Some drawings by Tony Urquhart, edited, elaborated and arranged around the idea of a cage by Gary Michael Dault.
Cells of Ourselves includes fifty drawings (ten reproduced in full colour) organized allusively around the idea of a cage, presented alongside a prose commentary on the images. The drawings are all very small and reproduced, for the most part, size as. Tiny, but complex and richly detailed, these teeming miniature drawings are endlessly explorable meditations on the idea of the cage, the enclosure, the cordoned-off area: this cage theme encompasses everything from the calligraphic wrought-iron erected like architectonic ivy around French grave sites to depictions of animals in zoos, historical artefacts in glass cases, buildings within walls, anatomies of the Paris Metro cars, even an eloquent up-close exploration of the fearsome nature of an ordinary fly-swatter.

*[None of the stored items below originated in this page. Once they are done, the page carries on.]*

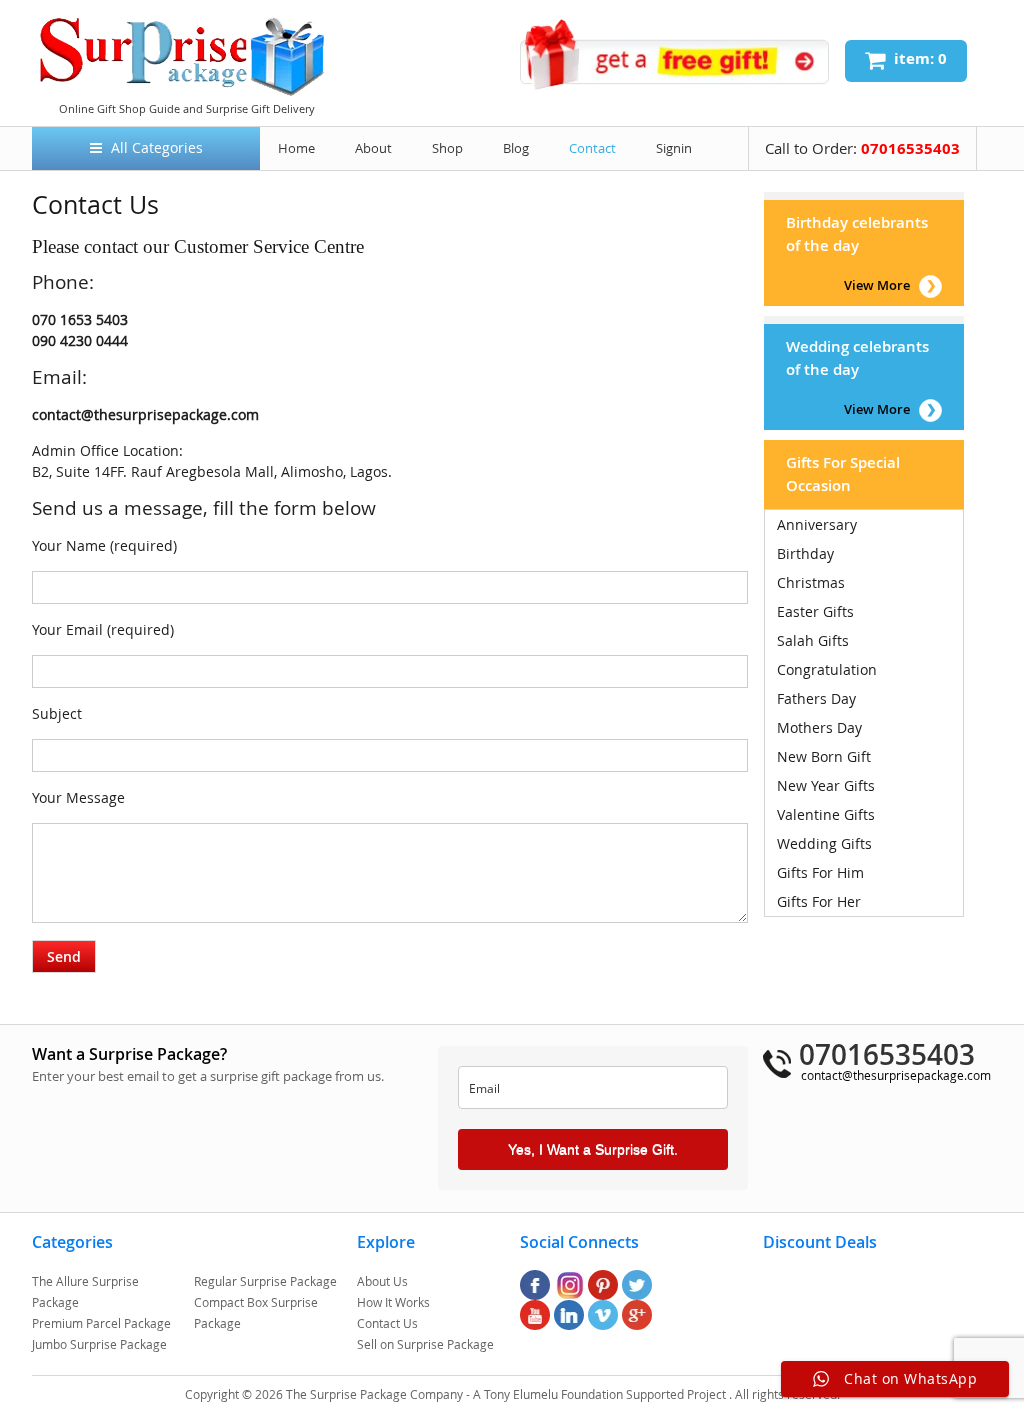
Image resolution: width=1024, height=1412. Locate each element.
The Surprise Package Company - (379, 1394)
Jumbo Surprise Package (99, 1344)
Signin (674, 148)
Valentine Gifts (826, 814)
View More (877, 285)
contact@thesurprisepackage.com (896, 1075)
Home (296, 148)
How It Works (393, 1302)
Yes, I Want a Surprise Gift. (593, 1149)
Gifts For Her (819, 901)
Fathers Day (816, 698)
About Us (382, 1281)
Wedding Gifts (824, 843)
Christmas (811, 582)
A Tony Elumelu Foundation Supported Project (601, 1394)
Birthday (805, 553)
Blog (516, 148)
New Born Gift (824, 756)
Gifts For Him (820, 872)
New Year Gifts (826, 785)
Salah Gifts (813, 640)
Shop (447, 148)
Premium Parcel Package (101, 1323)
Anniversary (817, 524)
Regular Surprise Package (265, 1281)
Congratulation (827, 669)
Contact (592, 148)
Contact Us (387, 1323)
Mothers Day (819, 727)
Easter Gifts (815, 611)
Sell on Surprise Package (425, 1344)
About (373, 148)
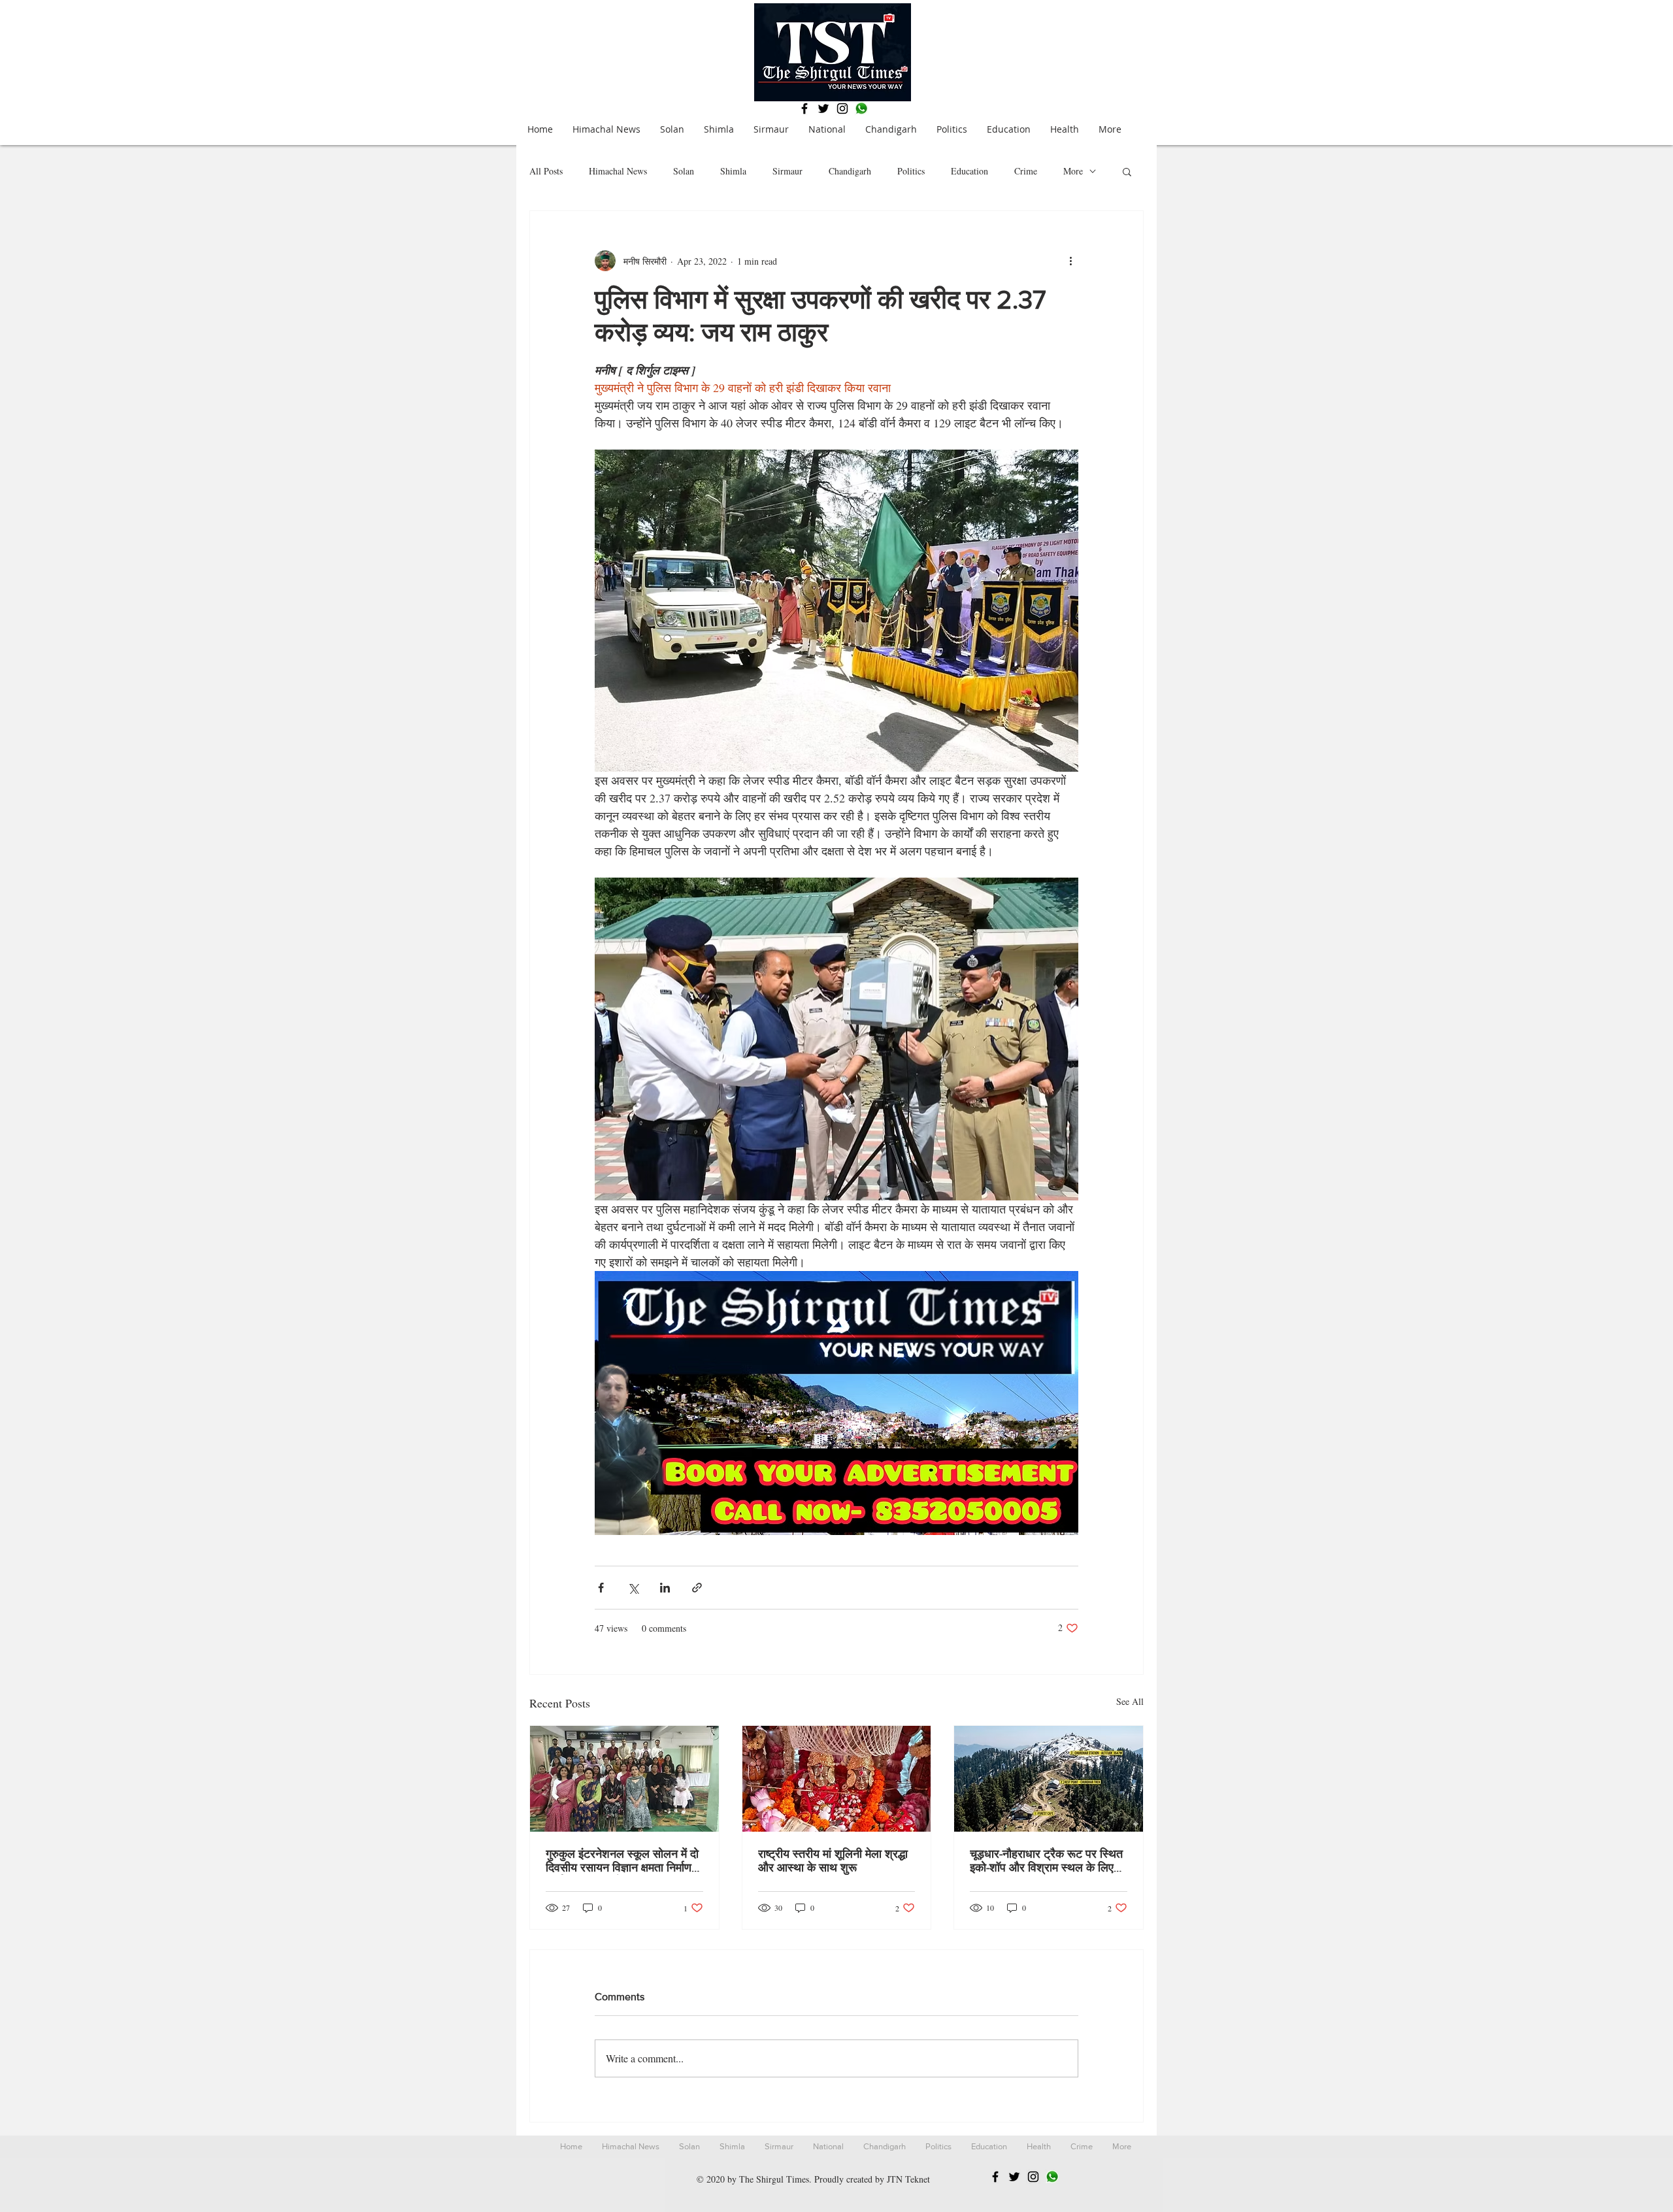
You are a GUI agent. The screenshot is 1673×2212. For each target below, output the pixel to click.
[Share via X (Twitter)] (633, 1587)
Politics (911, 171)
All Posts (546, 171)
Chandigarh (850, 171)
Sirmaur (787, 171)
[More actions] (1070, 261)
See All (1130, 1701)
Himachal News (618, 171)
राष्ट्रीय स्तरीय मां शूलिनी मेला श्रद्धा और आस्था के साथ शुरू (833, 1860)
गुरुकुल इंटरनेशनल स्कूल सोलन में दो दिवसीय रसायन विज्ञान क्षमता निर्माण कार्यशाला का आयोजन (622, 1861)
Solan (683, 171)
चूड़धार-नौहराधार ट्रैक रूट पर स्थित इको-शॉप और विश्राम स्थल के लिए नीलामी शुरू (1046, 1861)
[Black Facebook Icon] (804, 108)
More (1073, 171)
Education (969, 171)
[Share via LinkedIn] (665, 1587)
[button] (1127, 171)
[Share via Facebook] (601, 1587)
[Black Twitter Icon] (823, 108)
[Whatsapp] (861, 108)
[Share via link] (697, 1587)
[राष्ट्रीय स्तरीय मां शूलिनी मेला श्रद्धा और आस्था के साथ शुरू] (836, 1779)
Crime (1025, 171)
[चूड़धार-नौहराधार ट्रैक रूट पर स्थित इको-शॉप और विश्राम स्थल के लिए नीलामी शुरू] (1048, 1779)
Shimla (733, 171)
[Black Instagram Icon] (842, 108)
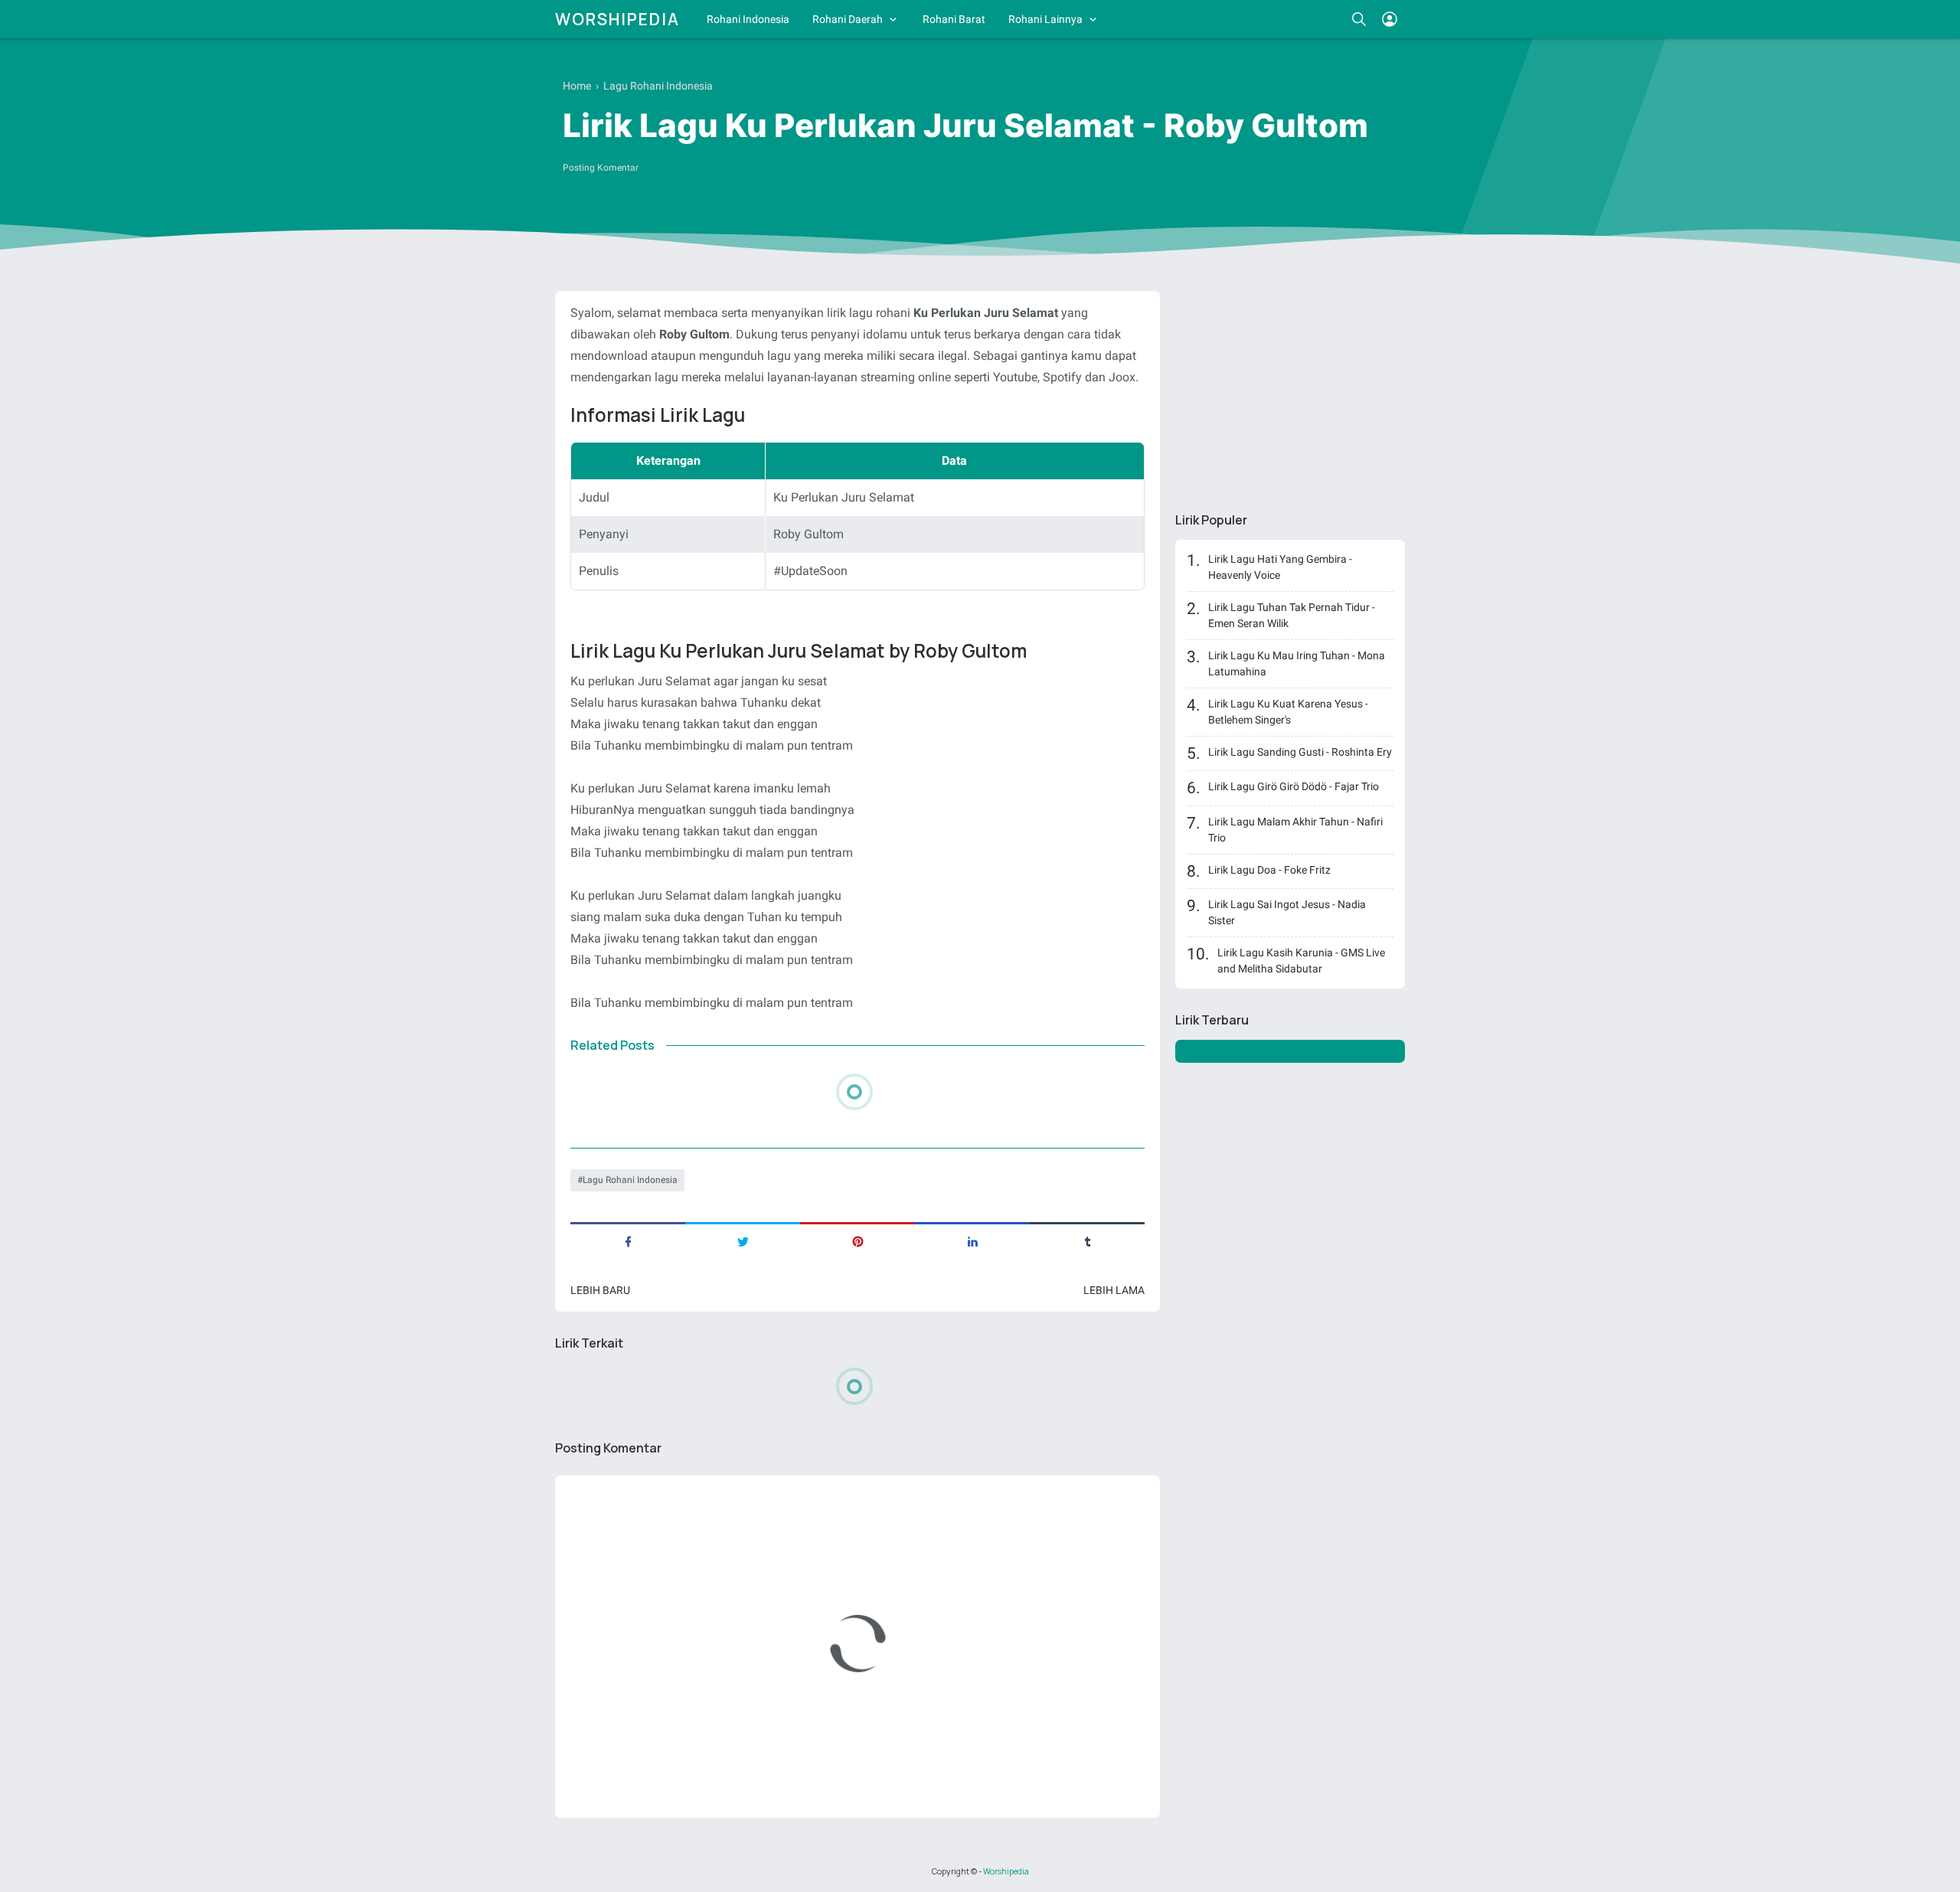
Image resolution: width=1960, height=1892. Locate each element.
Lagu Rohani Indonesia (630, 1180)
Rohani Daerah (847, 19)
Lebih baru (600, 1290)
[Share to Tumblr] (1087, 1240)
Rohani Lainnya (1045, 19)
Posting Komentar (601, 167)
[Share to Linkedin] (972, 1240)
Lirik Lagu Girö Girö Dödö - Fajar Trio (1293, 786)
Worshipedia (617, 19)
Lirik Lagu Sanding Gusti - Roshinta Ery (1300, 752)
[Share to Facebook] (627, 1240)
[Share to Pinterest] (857, 1240)
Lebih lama (1114, 1290)
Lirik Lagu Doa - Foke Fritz (1269, 870)
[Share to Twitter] (742, 1240)
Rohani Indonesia (748, 19)
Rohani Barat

Running through all these drawings of cages and grids is a common theme: that what is inside an enclosure is not so much a part of the greater world held captive, but rather a part of the world now intimately focussed for our inspection. The act of entrapment (mimicked, to some extent, by the artist) becomes an act of homage, an endeavour to hold something still so that its true nature can be understood, so that it becomes possible to see the world in a grain of sand rather than to see moments of selected experience as moments endlessly lost in flux, endlessly condemned to freedom and dissolution.
Here the task of both artist and writer is to see much in little -- which is one of the states of reverie that leads to freedom.